Dear Disneyland,
How do you do the things that you do? How do you transform a family day out into something so much greater than the sum of its parts?
I mean, this was meant to be the ultimate post in the Family Days Out Are a Big Mistake series. And yet…
How do you enchant people enough to want to queue for hours at a time? A wait of an hour in a snaking line of people to have a 30-second flight on a carbon fibre elephant! 110 minutes to sit in a rat!!! And then the rat ride broke down…and yet people didn’t revolt; they – we – just went and stood in a different queue for something else.
I know! It’s crazy! And yet you get us all to do it without complaint. Or at least without outbreaks of violence. And it must be something that you do because the second we were across the threshold there were nearly blows on the shuttle back to the hotel. What spell do you cast?
Because, please, I can’t usually get Noodles to sit still for long enough to eat his lunch, but for you even he waited…and waited…and waited.

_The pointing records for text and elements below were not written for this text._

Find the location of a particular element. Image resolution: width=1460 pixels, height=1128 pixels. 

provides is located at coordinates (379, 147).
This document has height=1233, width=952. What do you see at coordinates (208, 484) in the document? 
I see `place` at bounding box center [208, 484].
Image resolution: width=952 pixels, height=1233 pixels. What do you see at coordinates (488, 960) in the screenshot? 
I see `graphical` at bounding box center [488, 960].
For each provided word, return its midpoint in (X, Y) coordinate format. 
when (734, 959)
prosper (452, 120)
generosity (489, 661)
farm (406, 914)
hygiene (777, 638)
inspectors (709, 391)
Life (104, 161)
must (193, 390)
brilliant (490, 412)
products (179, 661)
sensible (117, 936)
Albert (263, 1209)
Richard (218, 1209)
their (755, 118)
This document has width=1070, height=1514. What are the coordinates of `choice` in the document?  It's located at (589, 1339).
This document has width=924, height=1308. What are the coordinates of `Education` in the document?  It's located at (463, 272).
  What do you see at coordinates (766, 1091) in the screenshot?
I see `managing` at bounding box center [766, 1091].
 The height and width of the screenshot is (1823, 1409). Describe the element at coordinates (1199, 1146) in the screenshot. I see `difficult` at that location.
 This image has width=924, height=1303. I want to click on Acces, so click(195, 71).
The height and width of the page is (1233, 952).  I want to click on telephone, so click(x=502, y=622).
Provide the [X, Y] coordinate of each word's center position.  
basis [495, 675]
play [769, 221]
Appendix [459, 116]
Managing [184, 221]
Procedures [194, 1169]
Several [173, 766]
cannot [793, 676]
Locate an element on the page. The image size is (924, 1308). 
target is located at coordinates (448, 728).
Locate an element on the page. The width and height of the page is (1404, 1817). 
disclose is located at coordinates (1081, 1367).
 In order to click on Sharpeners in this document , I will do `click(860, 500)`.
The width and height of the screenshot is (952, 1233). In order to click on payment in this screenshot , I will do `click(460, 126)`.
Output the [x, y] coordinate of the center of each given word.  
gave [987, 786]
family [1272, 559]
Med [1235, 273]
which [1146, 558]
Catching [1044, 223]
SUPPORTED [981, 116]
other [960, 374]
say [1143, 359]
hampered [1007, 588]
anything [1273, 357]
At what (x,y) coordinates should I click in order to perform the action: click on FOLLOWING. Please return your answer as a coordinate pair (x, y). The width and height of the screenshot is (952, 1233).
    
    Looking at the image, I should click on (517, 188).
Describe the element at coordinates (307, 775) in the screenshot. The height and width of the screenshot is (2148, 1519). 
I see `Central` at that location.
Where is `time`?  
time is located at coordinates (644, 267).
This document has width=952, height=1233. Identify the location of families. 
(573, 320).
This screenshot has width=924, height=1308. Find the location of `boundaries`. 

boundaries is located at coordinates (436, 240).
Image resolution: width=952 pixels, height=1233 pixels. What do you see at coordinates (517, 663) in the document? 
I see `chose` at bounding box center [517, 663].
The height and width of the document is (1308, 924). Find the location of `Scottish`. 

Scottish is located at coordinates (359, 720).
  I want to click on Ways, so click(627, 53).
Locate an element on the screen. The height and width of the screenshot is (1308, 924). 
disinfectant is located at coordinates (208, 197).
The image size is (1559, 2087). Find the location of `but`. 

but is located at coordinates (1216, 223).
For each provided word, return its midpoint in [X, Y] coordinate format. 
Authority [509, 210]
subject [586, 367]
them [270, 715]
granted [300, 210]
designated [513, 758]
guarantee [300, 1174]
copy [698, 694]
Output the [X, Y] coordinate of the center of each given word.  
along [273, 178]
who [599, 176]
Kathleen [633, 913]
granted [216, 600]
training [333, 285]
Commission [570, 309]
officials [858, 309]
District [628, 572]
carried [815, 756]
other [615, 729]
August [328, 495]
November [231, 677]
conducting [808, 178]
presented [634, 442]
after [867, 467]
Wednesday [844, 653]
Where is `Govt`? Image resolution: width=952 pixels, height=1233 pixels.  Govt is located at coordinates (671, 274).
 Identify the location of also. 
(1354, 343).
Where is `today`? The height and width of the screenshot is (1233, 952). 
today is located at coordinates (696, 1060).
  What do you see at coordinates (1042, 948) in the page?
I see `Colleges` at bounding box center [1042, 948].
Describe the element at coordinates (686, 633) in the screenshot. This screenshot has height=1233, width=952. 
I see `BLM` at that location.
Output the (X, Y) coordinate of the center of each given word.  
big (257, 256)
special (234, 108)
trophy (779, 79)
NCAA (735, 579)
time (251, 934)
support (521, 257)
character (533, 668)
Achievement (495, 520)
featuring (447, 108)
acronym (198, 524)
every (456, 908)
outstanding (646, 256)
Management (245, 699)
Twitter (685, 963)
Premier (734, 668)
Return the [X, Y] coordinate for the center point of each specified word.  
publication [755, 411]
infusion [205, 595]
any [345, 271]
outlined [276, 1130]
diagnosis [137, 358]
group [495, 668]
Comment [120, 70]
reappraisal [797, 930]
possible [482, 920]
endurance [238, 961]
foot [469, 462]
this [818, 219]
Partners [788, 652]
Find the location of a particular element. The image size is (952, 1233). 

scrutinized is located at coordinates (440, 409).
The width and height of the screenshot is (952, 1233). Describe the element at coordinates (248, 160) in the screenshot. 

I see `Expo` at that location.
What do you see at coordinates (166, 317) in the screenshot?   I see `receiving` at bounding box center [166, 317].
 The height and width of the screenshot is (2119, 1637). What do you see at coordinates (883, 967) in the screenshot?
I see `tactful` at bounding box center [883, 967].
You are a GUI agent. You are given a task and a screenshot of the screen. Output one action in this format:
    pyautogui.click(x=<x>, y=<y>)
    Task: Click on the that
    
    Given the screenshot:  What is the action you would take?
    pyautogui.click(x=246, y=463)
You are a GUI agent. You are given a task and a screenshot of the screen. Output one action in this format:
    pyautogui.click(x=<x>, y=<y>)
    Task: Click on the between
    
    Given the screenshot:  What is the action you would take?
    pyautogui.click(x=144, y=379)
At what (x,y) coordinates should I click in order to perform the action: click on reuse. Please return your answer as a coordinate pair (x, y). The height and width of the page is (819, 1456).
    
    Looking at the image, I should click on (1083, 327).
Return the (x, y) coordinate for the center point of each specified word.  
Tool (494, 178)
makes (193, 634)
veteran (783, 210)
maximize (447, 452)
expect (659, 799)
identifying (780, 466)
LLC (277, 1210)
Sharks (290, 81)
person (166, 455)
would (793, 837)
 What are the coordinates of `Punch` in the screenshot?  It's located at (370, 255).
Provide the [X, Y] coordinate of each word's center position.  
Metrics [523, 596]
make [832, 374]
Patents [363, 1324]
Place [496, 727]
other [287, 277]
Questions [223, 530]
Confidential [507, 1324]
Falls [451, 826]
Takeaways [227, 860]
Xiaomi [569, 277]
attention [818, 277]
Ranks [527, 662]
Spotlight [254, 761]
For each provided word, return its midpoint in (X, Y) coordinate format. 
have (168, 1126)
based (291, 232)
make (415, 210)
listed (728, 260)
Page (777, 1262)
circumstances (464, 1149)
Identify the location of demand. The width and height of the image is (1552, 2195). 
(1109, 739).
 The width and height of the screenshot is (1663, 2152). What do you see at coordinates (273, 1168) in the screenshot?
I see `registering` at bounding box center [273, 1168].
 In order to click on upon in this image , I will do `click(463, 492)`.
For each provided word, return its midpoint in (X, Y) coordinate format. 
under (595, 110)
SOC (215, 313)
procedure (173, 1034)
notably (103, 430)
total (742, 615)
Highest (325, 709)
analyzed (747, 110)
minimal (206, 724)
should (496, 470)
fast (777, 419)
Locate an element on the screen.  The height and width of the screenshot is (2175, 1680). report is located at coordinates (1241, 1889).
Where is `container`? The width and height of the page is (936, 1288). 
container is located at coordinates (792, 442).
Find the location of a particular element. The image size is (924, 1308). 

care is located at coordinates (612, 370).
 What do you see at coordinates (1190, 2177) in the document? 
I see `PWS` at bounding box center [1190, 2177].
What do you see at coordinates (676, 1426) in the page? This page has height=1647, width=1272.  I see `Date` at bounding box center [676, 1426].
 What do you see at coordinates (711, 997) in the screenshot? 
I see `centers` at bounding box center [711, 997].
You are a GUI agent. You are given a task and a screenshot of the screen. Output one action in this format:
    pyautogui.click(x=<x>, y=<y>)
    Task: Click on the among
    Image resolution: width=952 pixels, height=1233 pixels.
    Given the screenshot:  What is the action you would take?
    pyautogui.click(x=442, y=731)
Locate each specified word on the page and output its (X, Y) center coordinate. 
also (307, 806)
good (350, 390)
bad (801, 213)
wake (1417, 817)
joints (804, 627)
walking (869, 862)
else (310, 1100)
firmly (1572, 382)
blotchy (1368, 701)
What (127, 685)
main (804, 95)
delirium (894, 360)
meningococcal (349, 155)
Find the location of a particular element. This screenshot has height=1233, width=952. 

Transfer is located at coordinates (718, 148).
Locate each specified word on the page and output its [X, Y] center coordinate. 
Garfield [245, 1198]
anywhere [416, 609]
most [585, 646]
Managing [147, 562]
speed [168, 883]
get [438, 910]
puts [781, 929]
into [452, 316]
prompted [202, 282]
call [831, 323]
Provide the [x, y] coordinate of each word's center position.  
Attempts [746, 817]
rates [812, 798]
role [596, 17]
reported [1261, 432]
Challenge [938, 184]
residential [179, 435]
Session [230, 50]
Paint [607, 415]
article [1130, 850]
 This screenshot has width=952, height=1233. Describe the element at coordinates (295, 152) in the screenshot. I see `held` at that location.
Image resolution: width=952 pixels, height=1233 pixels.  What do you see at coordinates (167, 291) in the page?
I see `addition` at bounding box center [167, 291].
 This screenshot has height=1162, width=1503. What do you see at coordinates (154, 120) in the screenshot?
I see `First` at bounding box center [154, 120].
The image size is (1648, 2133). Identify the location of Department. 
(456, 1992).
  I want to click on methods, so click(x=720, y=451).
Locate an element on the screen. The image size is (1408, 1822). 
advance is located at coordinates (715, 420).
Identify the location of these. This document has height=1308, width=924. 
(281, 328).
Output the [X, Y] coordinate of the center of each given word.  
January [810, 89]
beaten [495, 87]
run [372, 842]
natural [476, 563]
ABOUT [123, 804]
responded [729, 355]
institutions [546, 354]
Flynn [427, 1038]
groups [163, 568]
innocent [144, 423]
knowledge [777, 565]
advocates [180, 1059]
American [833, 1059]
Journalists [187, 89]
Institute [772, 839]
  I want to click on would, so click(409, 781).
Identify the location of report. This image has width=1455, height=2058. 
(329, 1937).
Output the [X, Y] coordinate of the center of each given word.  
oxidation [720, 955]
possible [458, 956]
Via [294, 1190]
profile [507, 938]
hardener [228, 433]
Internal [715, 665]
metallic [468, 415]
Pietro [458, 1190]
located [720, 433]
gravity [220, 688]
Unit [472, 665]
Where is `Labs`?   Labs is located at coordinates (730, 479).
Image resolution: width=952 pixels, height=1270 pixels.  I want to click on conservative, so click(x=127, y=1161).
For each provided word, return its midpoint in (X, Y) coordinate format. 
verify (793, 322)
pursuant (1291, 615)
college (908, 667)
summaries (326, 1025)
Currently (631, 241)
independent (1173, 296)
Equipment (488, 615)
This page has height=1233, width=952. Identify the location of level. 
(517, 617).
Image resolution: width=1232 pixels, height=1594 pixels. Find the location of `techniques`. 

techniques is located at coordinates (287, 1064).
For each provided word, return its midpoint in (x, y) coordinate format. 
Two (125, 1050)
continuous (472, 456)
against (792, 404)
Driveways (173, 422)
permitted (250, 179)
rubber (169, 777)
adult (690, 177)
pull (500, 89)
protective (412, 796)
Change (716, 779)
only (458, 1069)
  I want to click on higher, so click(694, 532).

Ok, he made a break for it as we queued for Peter Pan’s Flight (thank goodness for fast reactions and hoods on kids’ coats!) but by and large he was the most obedient I’ve seen him. Thank you for that. But can’t you pass on the smallest of tips that I can use in everyday life? Please?
Or maybe it was the combination of not having a clue as to what was going on and repeatedly being put on things that whizzed him around. It would explain the omnipresent look of befuddlement he wore for most of the day.
How do you make us stand outside in the cold (although thankfully this time not the rain) for 12 full hours again without complaint from kids and grown-ups alike? We all felt the chill, Parisian breeze and yet, like Elsa, the cold never bothered us. How do you do that?
Come to think of it, how do you get your visitors to sustain themselves for the length of your days? With children high on adrenalin and parents fraught with making the experience the best it can be, how are there not more meltdowns? Anywhere else families would crash and burn under the pressure of such a (financially/emotionally/physically) highly-charged day out. But with you it keeps on going, the experience one of sustained excitement and anticipation. Even after a 5.30am start and 10 hours on a coach the day before. Even after a late night with excited children. Even after a broken night’s sleep thanks to the hotel fire alarms going off at 3.20 am. It can’t all be down to the croissants snaffled at the breakfast buffet and smuggled into the park.
What exactly do they put in those pancakes? Is it really sugar on top of their waffles? Hmmm.
How do you also transform us all into the biggest kids? How do you make us truly believe that it really is Mickey Mouse or Snow White or any of the other characters we sacrifice our time into waiting for. In our heads we still know it’s just someone in costume, but in our hearts…? That’s a different matter!
And how do you get us to open our wallets so willingly? Our house now resembles one of your stores thanks to the toys and the t-shirts, the costumes and the sweets, every last one an essential purchase at the time. Teflon Man even cracked open his wallet and paid for stuff. It’s a rare trick you managed there indeed!
I can only imagine it must all have something to do with pixie dust.
But however it is you do what you do, thank you. You do it all so very well. I imagine it must be relentless for you to churn so many people through your gates every day, keeping the Disney Magic alive for each and every one. Like your Disney Dreams, you really are spectacular!